We stood safely on the ruin platform, watching them scramble.
"How did you know?" Elara asked, staring at me, wide-eyed.
"I read the manual," I lied. "Environmental patterns are cyclical."
Arthur looked at me. He knew there was no manual for the random shifts. But he nodded. "Good call. Now, while they’re disoriented—Advance!"
We didn’t charge in blindly. Under Arthur’s orders—which were really my whispers translated into command—we moved methodically.
"Eric, bind their legs. Leon, strike the center. Jax, take the stragglers."
We swept through them like a precision instrument. The Noctis team, blinded, burned, and confused, couldn’t mount a defense.

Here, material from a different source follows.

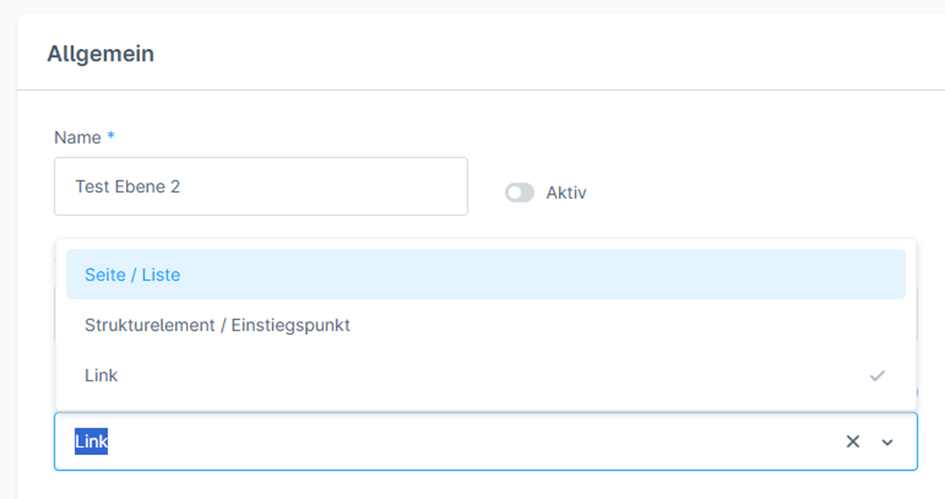Click the chevron arrow in the Link combo box

click(x=887, y=442)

[Elimination: Noctis Academy - Member 1]
[Elimination: Noctis Academy - Member 2]
Within minutes, three of them were down, their safety beacons activating to teleport them out of the arena before they took fatal damage.
The remaining two, including their captain, vanished into the shimmering heat of the new desert biome, retreating.

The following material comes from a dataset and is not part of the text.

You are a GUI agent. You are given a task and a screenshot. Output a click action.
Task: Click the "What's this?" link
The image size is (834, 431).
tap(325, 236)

"Let them go," Arthur said, holding up a hand to stop Leon from chasing. "The objective is the Beacons, not the kills."
We took a moment to breathe. The crowd noise filtered through the dome, a dull roar of approval.
"That was... efficient," Eric said, wiping sweat from his forehead. He looked at me with a newfound reverence. "You saved Elara."
"Reflexes," I said, sheathing my knife.
"We need to move," I told Arthur. "The next Beacon is in the ruins. But the layout isn’t standard."
I looked at the crumbling stone city ahead. In the novel, this area was supposed to be a simple maze. But my Quantum Analysis was picking up something else.
Strange, purple veins were pulsing in the mortar of the ancient stones.
[Anomaly Detected]
[Mana Corruption: 12%]
[Source: Unknown]
The Cult. They hadn’t just infiltrated the staff; they had tampered with the arena itself.
"Stay close," I said, stepping to the front, breaking formation for the first time. "And don’t touch the walls."
Arthur frowned but fell in step beside me. "What do you see, Wilson?"
"I see a trap," I murmured, my eyes tracking the flow of corrupted mana. "And it wasn’t set by the dwarves."
I looked up at the fake sky. Somewhere up there, the Demon General was watching. And if my hunch was right, this labyrinth was about to get a lot more lethal than the rules allowed.
"Let’s go," I said. "And keep your hands on your weapons. The real test starts now."